A aventura me levou também a Noto, pequena cidade que abriga um espetacular conjunto de igrejas que refletem todo o esplendor do barroco siciliano. Ali se passa um momento do filme que define todo o tédio e amargura do personagem Sandro (Gabrielle Ferzetti). Ele deixa Claudia, cantando e dançando apaixonada no quarto do hotel – uma cena exemplar do talento multifacetado da Vitti – e sai para passear diante das igrejas de Noto. Um estudante de arquitetura retrata a nanquim o majestoso conjunto arquitetônico, Sandro balança seu chaveiro e derruba o tinteiro de nanquim de propósito sobre o desenho.
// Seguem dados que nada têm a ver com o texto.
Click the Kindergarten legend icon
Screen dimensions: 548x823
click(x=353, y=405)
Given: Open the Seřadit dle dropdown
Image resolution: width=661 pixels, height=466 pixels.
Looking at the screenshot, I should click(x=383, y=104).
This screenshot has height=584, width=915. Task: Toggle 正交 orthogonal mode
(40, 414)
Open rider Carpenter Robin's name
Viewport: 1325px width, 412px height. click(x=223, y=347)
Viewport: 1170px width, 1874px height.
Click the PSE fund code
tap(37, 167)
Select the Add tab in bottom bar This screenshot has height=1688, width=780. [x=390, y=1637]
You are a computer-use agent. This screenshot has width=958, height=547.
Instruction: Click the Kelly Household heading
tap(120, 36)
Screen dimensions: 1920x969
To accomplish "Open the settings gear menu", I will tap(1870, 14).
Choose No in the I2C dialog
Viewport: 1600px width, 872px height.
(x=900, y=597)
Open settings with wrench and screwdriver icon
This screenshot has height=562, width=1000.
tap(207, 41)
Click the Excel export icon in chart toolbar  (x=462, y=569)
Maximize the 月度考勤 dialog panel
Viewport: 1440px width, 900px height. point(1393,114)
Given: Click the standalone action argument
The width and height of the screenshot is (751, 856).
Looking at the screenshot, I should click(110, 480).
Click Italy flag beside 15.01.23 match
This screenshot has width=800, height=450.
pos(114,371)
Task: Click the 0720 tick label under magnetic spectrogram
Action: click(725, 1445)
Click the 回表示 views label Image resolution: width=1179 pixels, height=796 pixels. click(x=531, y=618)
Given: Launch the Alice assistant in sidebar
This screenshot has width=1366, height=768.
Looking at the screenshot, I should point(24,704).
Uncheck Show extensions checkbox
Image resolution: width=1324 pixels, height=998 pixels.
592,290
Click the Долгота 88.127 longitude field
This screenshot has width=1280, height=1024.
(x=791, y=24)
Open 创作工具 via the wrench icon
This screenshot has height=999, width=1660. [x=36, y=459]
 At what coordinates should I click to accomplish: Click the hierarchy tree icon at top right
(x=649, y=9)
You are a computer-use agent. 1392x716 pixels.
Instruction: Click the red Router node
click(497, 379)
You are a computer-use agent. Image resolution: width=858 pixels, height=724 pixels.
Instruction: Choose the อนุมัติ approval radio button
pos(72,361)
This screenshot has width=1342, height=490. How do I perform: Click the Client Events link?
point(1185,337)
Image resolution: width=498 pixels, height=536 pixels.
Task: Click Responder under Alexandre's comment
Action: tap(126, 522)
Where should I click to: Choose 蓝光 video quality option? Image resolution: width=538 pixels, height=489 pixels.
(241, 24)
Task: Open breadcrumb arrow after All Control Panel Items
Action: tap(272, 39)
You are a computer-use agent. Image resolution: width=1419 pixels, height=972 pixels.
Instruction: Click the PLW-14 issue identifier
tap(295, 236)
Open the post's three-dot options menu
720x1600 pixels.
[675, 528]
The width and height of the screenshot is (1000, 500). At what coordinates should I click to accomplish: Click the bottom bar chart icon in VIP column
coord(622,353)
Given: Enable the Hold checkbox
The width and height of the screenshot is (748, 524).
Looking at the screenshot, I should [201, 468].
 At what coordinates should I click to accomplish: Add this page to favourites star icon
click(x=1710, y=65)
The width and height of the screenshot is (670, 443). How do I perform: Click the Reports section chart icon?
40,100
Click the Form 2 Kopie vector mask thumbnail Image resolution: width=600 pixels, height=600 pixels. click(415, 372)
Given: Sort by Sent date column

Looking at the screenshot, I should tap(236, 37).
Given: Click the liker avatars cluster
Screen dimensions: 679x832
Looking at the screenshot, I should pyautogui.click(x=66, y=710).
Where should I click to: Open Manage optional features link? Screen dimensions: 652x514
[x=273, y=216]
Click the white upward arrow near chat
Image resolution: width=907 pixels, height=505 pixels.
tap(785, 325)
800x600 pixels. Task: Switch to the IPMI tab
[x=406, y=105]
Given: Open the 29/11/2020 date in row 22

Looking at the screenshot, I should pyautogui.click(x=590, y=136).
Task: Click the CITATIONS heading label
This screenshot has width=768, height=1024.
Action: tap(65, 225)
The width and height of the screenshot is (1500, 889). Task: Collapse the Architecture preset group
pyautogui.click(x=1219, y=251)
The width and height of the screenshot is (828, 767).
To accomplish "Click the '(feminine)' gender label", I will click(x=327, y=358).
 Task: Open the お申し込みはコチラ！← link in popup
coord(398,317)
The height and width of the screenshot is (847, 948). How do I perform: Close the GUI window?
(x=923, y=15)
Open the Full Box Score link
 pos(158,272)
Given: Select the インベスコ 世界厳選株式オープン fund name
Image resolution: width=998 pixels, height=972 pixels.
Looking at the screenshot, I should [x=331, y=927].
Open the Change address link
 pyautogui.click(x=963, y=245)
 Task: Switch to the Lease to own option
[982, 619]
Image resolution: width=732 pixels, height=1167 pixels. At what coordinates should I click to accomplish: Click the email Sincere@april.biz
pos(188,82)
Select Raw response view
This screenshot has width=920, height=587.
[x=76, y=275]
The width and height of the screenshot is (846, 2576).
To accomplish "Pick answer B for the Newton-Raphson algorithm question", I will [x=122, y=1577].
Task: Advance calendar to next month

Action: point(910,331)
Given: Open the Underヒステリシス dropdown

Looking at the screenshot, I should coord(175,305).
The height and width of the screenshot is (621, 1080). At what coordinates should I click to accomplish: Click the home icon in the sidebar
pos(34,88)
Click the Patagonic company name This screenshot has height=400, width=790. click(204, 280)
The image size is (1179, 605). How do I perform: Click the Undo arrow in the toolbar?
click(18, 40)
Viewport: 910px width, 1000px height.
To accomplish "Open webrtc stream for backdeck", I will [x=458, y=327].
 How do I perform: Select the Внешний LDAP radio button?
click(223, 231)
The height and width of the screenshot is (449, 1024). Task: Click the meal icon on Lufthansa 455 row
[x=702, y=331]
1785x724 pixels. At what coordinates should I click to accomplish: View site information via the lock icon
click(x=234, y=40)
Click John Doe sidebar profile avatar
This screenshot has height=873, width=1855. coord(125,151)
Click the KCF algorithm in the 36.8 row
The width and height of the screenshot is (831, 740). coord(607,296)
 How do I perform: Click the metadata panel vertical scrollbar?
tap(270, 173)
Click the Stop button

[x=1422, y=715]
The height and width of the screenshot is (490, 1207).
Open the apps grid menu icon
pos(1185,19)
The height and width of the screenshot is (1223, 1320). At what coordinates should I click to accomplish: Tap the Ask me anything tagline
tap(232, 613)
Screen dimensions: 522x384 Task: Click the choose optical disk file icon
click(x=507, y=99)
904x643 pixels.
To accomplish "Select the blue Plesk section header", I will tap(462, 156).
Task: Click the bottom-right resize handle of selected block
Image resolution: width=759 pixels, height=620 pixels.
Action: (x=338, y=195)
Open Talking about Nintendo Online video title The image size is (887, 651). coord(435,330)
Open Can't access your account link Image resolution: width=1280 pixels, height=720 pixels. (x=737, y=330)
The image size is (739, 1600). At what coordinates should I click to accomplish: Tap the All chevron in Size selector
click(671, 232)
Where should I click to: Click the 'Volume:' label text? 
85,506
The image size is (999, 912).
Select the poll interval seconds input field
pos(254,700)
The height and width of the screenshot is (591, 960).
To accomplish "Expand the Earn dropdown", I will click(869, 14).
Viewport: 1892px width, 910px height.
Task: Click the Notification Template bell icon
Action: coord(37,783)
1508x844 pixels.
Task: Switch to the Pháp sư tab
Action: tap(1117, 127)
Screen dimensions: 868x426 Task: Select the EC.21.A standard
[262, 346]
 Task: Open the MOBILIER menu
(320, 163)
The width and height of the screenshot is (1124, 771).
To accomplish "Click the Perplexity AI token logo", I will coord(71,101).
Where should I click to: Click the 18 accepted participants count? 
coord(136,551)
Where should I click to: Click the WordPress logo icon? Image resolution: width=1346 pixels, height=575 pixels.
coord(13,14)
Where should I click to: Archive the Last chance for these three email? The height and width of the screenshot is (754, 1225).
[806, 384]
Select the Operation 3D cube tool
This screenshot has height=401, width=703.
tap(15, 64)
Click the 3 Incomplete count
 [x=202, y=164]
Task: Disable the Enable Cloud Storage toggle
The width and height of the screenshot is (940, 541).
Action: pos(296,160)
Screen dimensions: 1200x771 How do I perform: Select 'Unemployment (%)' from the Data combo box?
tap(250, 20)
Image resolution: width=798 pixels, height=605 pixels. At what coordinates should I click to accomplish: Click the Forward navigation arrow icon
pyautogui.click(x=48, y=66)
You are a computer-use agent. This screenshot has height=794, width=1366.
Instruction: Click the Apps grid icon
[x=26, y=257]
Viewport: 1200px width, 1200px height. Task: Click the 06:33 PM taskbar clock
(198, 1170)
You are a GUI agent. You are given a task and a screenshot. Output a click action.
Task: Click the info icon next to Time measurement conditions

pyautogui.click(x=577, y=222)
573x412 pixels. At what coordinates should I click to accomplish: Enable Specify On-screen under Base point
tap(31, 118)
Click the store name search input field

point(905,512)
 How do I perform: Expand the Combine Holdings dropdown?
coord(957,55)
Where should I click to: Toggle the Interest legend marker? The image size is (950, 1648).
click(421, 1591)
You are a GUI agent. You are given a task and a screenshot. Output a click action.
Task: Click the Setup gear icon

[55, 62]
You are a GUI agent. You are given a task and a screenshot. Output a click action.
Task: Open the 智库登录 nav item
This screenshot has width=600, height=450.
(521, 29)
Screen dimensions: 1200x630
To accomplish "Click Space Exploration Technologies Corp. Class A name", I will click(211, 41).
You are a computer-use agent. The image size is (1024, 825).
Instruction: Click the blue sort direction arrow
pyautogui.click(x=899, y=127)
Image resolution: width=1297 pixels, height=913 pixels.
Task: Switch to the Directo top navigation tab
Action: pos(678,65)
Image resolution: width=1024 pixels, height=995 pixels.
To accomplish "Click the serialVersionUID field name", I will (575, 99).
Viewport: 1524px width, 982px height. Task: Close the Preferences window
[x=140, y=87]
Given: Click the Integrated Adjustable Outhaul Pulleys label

Antonioni, melhor do que ninguém, soube falar de Monica Vitti: “O que ela tem de mais estranho são seus olhos. Eles não se detêm em nenhum objeto,  mas fixam segredos distantes. É o olhar de alguém que procura um lugar para encerrar o seu voo, mas não o encontra”.


*Outras trilogias

O Silêncio

• A Trilogia do Silêncio, Ingmar Berman: Através de um espelho (1961), Luz de outono (1963), O silêncio (1963).

Clint Eastwood

• A Trilogia dos Dólares (ou Trilogia do Homem sem Nome), Sergio Leone/Clint Eastwood:  Por um Punhado de Dólares (1964), Por uns Dólares a Mais (1965) e Três Homens em Conflito(1966).

O Bebê de Rosemary

• A Trilogia do Apartamento, de Roman Polanski: Repulsa ao sexo (1965), O bebê de Rosemary (1968), O inquilino (1976).

• De volta para o futuro, de Robert Zemeckis: 1, 2 e 3 , de 1985, 1989 e 1990. (No mesmo filão pode ser inserida a série do Indiana Jones.)

Marlon Brando

• O poderoso chefão, de Francis Ford Coppola: 1, 2 e 3 , de 1972, 1974 e 1990.
* • A tetralogia de Psicose: o filme original de 1960 teve as sequências Psicose 2 (1983), Psicose 3 (1986), Psicose 4 : A revelação(1990), todas estreladas por Anthony Perkins, sendo a terceira dirigida por ele. Teve ainda um remake fraquíssimo, por Gus Van Sant, em 1998. Em 2012 Sacha Gervasi dirigiu Hitchcock, drama sobre a relação de Hitchcock (Anthony Hopkins) com a mulher Alma Reville (Helen Mirren) durante a filmagem de Psicose.
• A saga de Tom Ripley, formada por cinco romances de Patricia Highsmith, teve várias versões: O sol por testemunha (1960), de René Clement, com Alain Delon; O amigo americano (1977), baseado em Ripley’s Game, dirigido por Wim Wenders, com Dennis Hopper no papel de Ripley; o mesmo romance também foi dirigido por Liliana Cavani em 2002, O retorno do talentoso Ripley, com John Malkovich no papel principal; Barry Pepper faz Ripley no filme de Roger Spottiswoode Ripley Under Ground/Ripley no limite (2005); o primeiro romance da série, foi refilmado em 1999 (O talentoso Mr. Ripley) por Anthony Minghella com Matt Damon como protagonista.
• Em 1991, Jonathan Demme dirigiu O silêncio dos inocentes, estrelado por Anthony Hopkins e Jodie Foster. O filme desencadearia a saga de Hannibal, com o polivalente Hopkins bilhando no papel do canibal.
* Sem esquecer a nouvelle vague:


• A Pentalogia de Antoine Doinel de François Truffaut: Les 400 coups, 
Os incompreendidos (1959), “Antoine et Colette”, episódio de L’Amour à Vingt Ans (1962), Baisers Volés/Beijos roubados (1968), Domicile conjugal/Domicílio conjugal (1970) e L’Amour en Fuite/O amor em fuga (1979).

• E o duo À Bout de Souffle/Acossado (1960) e Pierrot le Fou/O demônio das onze horas (1965), de Jean-Luc Godard.